The Djinn Waits A Hundred Years by Shubnum Khan
I didn’t realize how many characters this 308 page adult book has until I sat down to write this review. The slow peeling back of layers into their backstories, motivations, perspectives, and insecurities, makes you get to know them in a way that feels real and deep, but in no way can be succinctly explained in a review. First off to clarify, I feel the title is a bit of click bait, the djinn is there, but not a big part of the book, there is also a ghost, who is a more impactful character, so the vibe is more haunting than Islamic lens. In fact, a few characters are Muslim, but that is about it. The writing though, oh the writing is quite lovely and immersive. The culture of desi characters in South Africa, the slivers of colonization and caste that get commentary, and the heartache of all those who have called, and do call Akbar Manzil home, will linger even if the details fade over time. I listened to the audio book, so it is possible that triggers or flags might have been missed, for the most part the book is relatively clean, death, murder, attempted murder, and supernatural beings being the most obvious.
SYNOPSIS:
The main character is very much the grand estate of Akbar Manzil, a palatial home off the coast of South Africa that shaped lives and futures and hid horrors and loss. In modern times it has been subdivided into apartments where lives and futures are still shaped and horrors and loss are also hid, and hid from.
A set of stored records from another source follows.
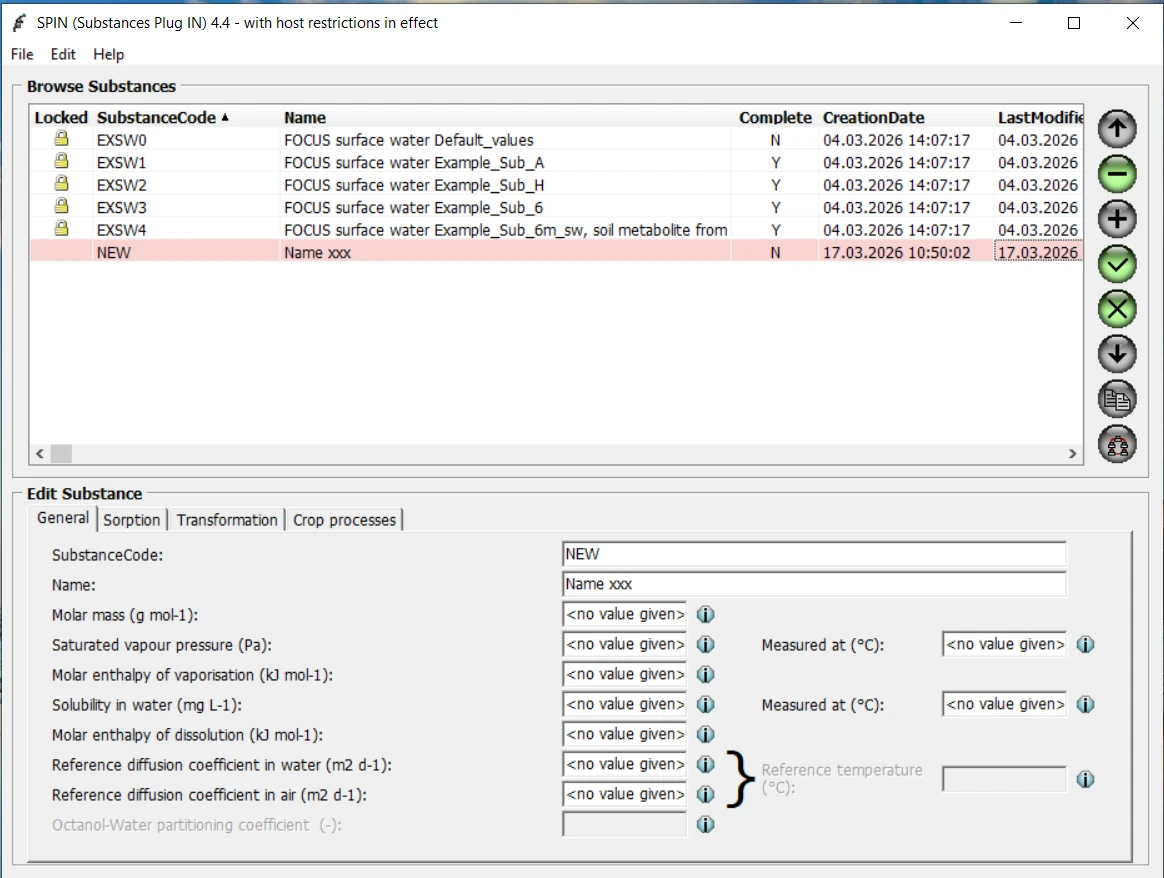Open the metabolite scheme diagram icon
Screen dimensions: 1164x878
[1117, 444]
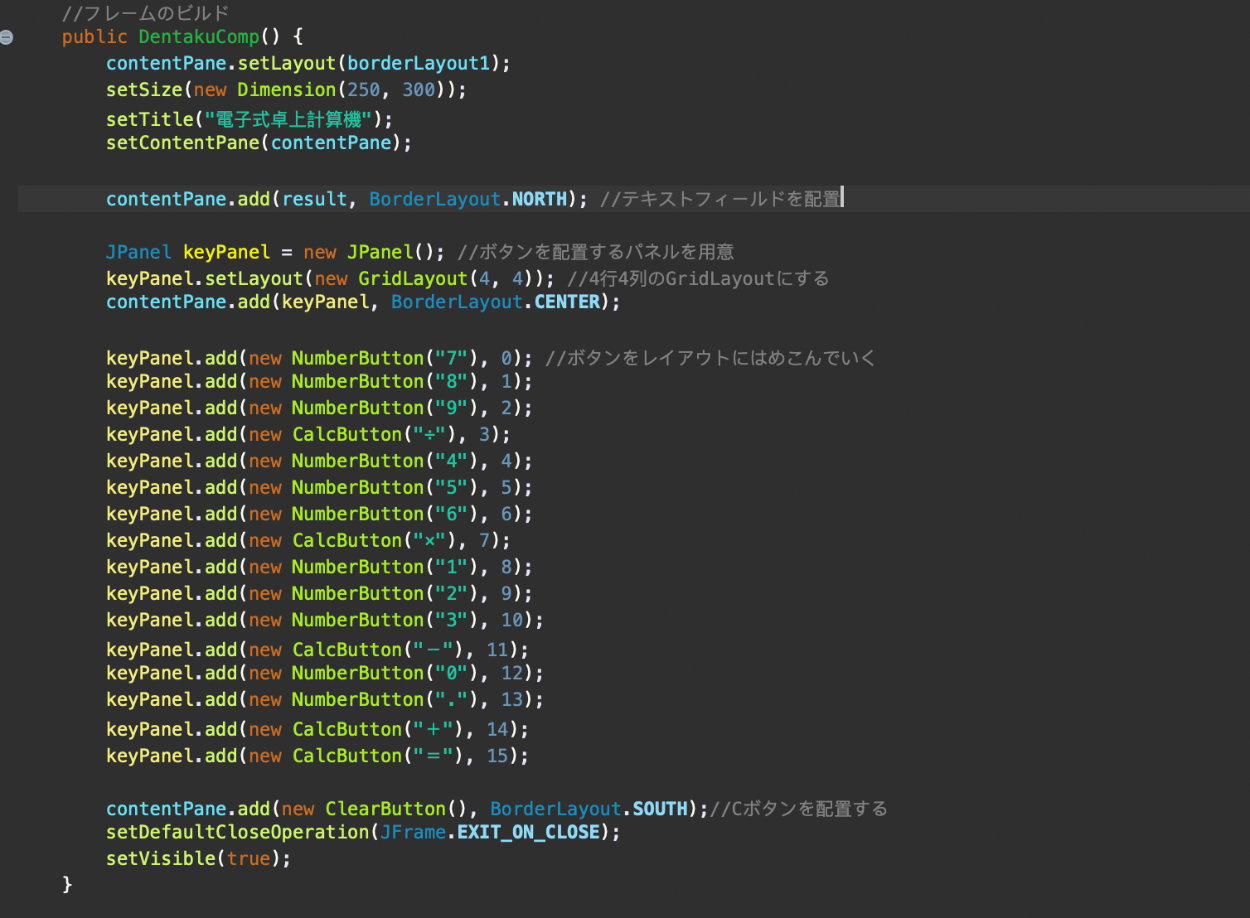The image size is (1250, 918).
Task: Click the CalcButton with "÷" symbol
Action: [x=347, y=434]
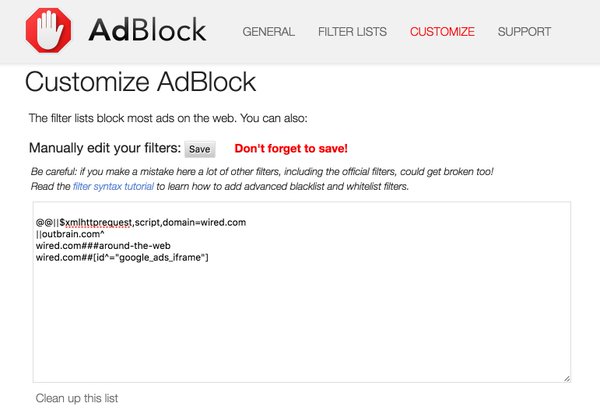This screenshot has height=410, width=600.
Task: Click the AdBlock stop-sign hand logo
Action: tap(48, 30)
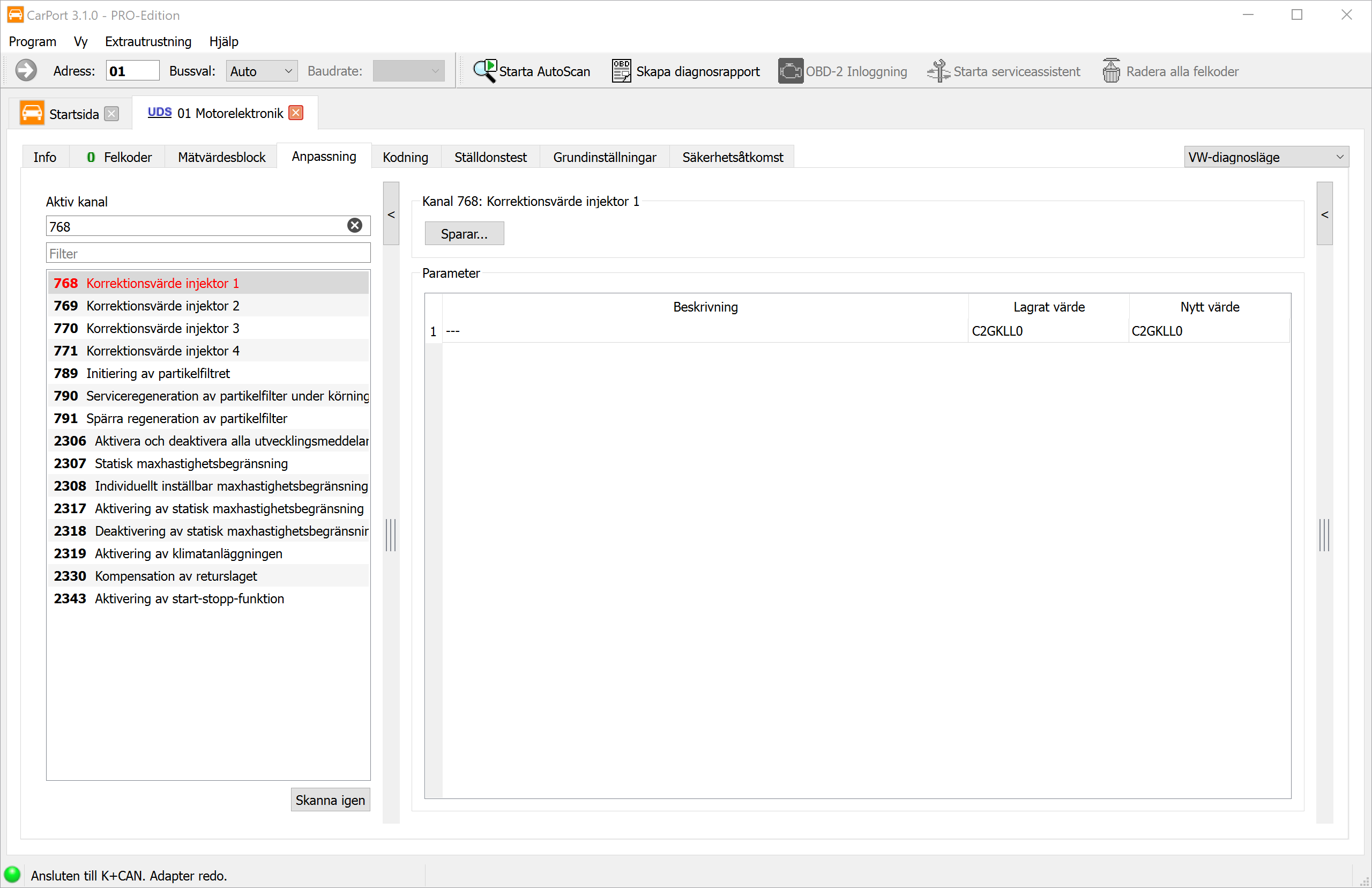Click the connect arrow icon beside Adress
1372x888 pixels.
[26, 71]
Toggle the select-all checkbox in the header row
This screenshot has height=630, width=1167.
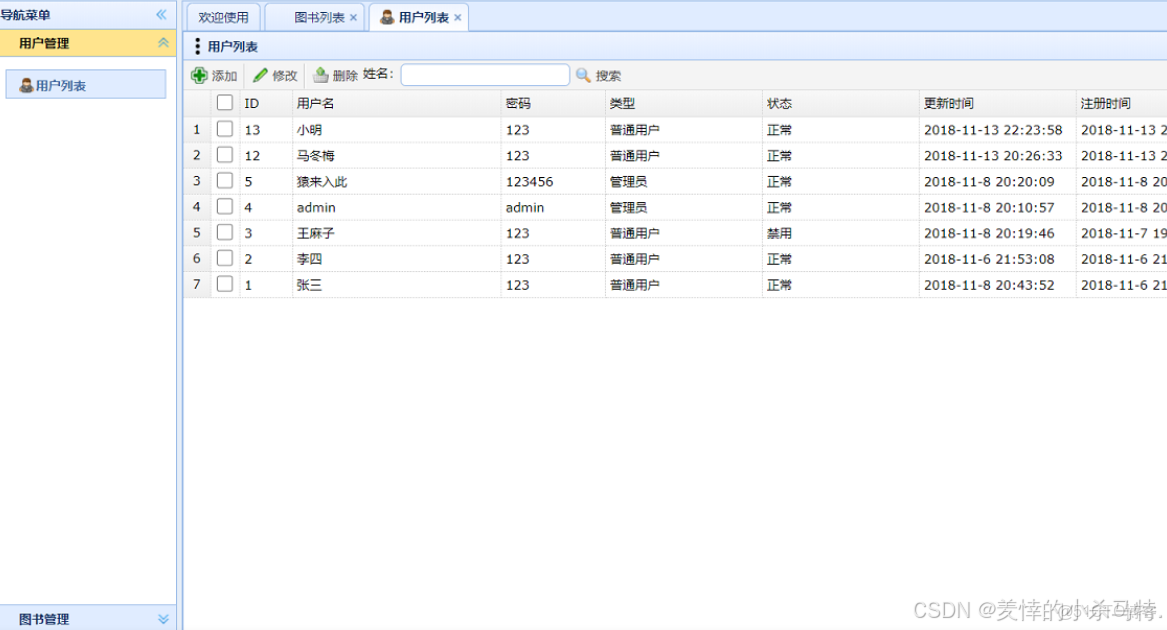coord(225,103)
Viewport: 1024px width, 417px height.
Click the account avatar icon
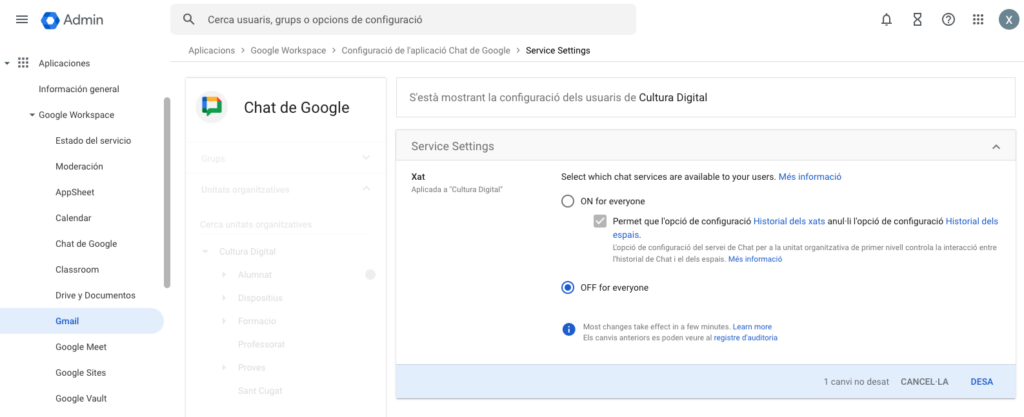coord(1008,20)
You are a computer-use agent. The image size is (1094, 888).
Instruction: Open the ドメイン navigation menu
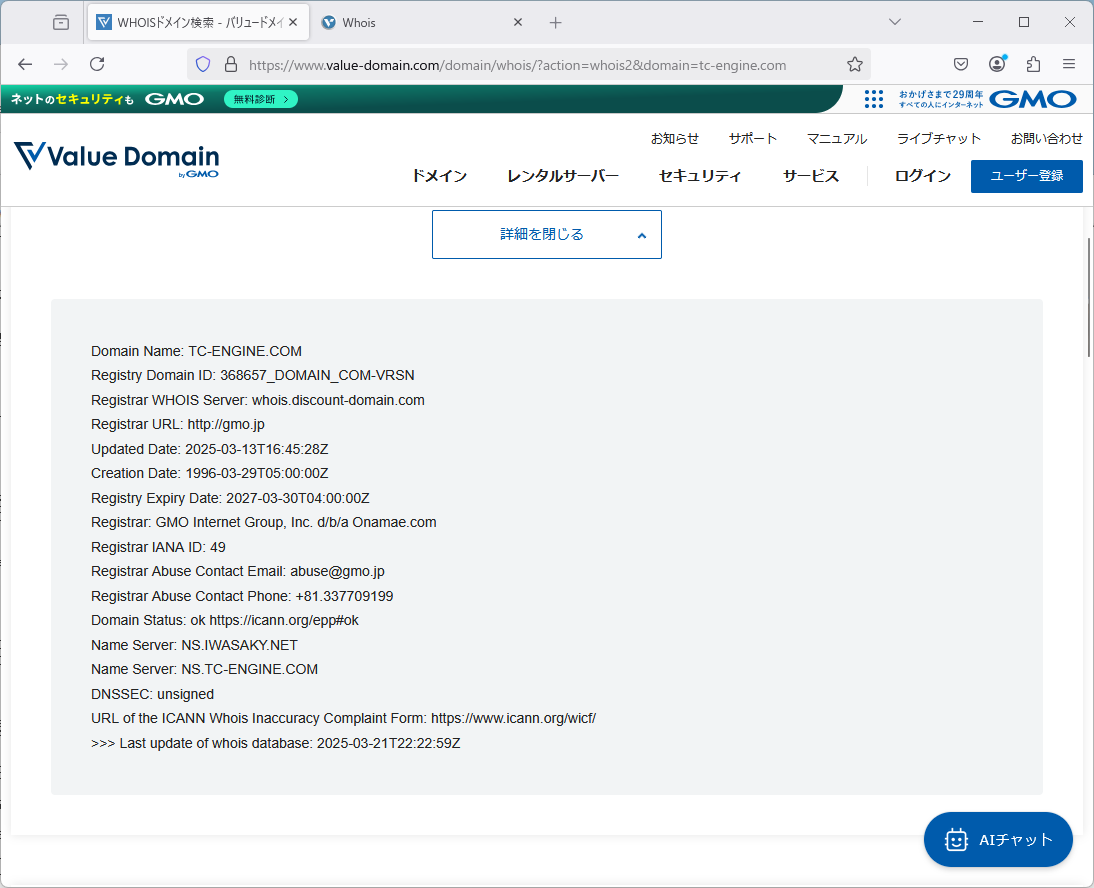point(439,176)
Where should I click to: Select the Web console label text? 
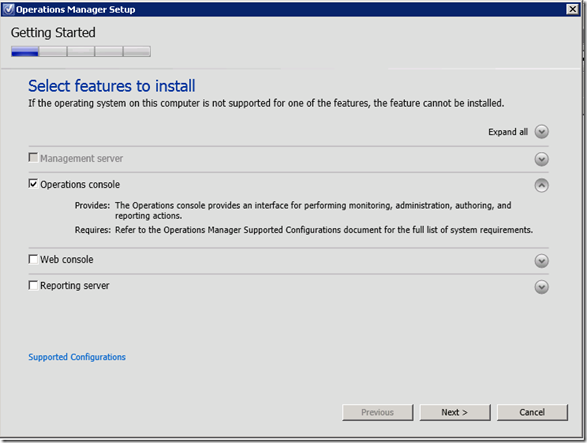67,260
When Sana and her father arrive to take up residence, the past and the present begin to unite, a djinn that has never left the house is stirred, and the more Sana pokes and prods, and the more she understands about the original inhabitants of the home, the more the house pushes back.
I don’t know how much to tell, as spoilers aren’t so easily defined in this book. The family in the past is a man from India, Akbar, who falls in love with the area, builds a house despite his wife hating it all and desperate to leave, opens a sugar factory, his mother comes to live with them, they have two children, servants, friends, he stocks the gardens with monkeys, giraffes, a lion, and then one day he is enamored by a Hindu worker, Meena, at the factory and takes her as his second wife. The jealously and family drama reaches a crescendo when she is pregnant and has a little boy. Beyond the family storyline is a djinn also enamored by Meena, who takes up residence in the house to be close to her.
In present times, the other tenants in the house have their own baggage, loss, regret, and fears that cause daily squabbles and plottings. Sana deals with the loss of her mother who hated her, and a dead sister who haunts her. There is also Pinky in love with Shah Rukh Khan, Zuleikha a former famous pianist who has lost her edge, the Doctor who owns the home, a mother waiting for her son to visit, a parrot named Mr. Patel, Fancy, Razia Bibi, and so on. The house is occupied, but hollow, not full, and the the lingering djinn seems to always lurk just beyond the surface, in the corners and shadows that haunt them all.
WHY I LIKE IT:
I like that the writing keeps you hooked, even at times when there is no rising action, or conflict, you are genuinely drawn in and invested in just learning about the characters and how their lives, both those in the past and the present, intersect. I didn’t like the fact that there is a djinn and a ghost, I feel like the ghost negates the realness that djinn. It is possible that the ghost was a metaphor, or symbolism, but it was a little off to me, to have both as I understood it. I don’t know how I feel about the vagueness of the final climax, yes I’m trying not to give anything away, but SPOILER: who set the fire?
FLAGS:
Loss, death, ghosts, djinn, murder, attempted murder, lying plotting, manipulation, music.
TOOLS FOR LEADING THE DISCUSSION:
I don’t know that this would work for an Islamic school book club, that doesn’t mean it wouldn’t work, but rather I need someone to discuss with me, so that I feel like I understood some of the lingering threads that are unresolved. Basically, I would need to have someone explain parts to me, before I could help 15-16 year olds and up make sense of it all.